Der Schuck ist zu klein,

die rechte Braut sitzt noch daheim.«

Er blickte nieder auf ihren Fuß und sah, wie das Blut aus dem Schuh quoll und an den weißen Strümpfen ganz rot heraufgestiegen war. Da wendete er sein Pferd und brachte die falsche Braut wieder nach Hause. »Das ist auch nicht die Rech­te«, sprach er »habt ihr keine andere Tochter?«

»Nein«, sagte der Mann, »nur von meiner verstorbenen Frau ist noch ein kleines verbuttetes Aschenputtel da; das kann un­mög­lich die Braut sein.«

Der Königssohn sprach, er sollte es heraufschicken, die Mutter aber antwortete: »Ach nein, das ist viel zu schmut­zig, das darf sich nicht sehen lassen.«

Er wollte es aber durchaus haben und Aschen­puttel musste gerufen werden. Da wusch es sich erst Hände und Ange­sicht rein, ging dann hin und neigte sich vor dem Königssohn, der ihm den goldenen Schuh reichte. Dann setzte es sich auf einen Schemel, zog den Fuß aus dem schweren Holzschuh und steckte ihn in den Pantoffel. Der war wie angegossen. Und als es sich in die Höhe richtete und der König ihm ins Gesicht sah, so erkannte er das schöne Mädchen, das mit ihm getanzt hatte und rief: »Das ist die rechte Braut!«

Die Stiefmutter und die beiden Schwestern erschra­ken und wurden bleich vor Ärger. Er aber nahm Aschenputtel aufs Pferd und ritt mit ihm fort. Als sie an dem Haselbäumchen vorbeikamen, riefen die zwei weißen Täubchen:

»Rucke di guck, rucke di guck,

kein Blut ist im Schuck.

Der Schuck ist nicht zu klein,

die rechte Braut, die führt er heim.«

Und als sie das gerufen hatten, kamen sie beide herange­flogen und setzten sich dem Aschenputtel auf die Schultern, eine rechts, die andere links und blieben da sitzen.

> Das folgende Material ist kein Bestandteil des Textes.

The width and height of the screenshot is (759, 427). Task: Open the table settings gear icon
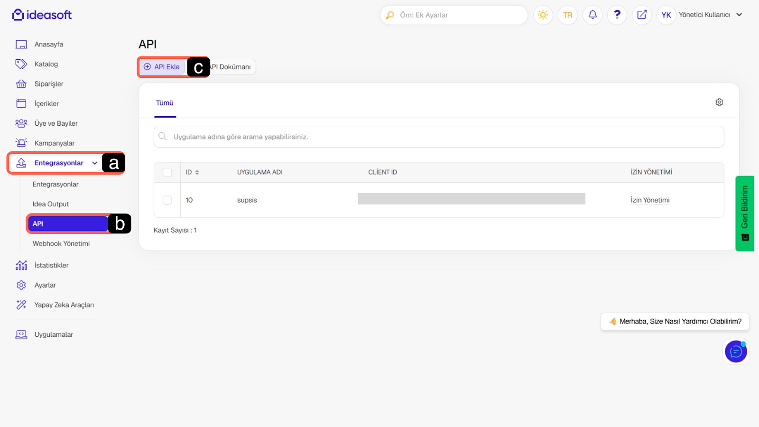[x=719, y=102]
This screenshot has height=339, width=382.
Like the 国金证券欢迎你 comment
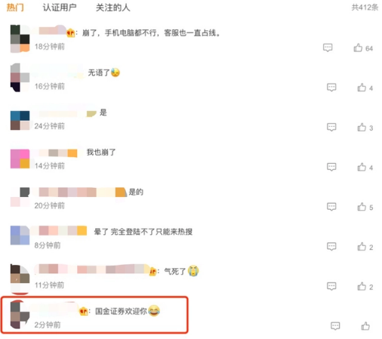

Als die Hochzeit mit dem Königssohn sollte gehalten werden, kamen die falschen Schwes­tern, wollten sich einschmeicheln und Teil an seinem Glück nehmen. Als die Brautleute nun zur Kirche gingen, war die Älteste zur rech­ten, die Jüngste zur linken Seite. Da pickten die Tauben einer jeden das eine Auge aus. Hernach, als sie heraus­gingen, waren die Älteste zur Linken und die Jüngste zur Rechten. Da pickten die Tauben einer jeden das andere Auge aus. Und waren sie also für Bosheit und Falschheit mit Blindheit auf ihr Lebtag gestraft.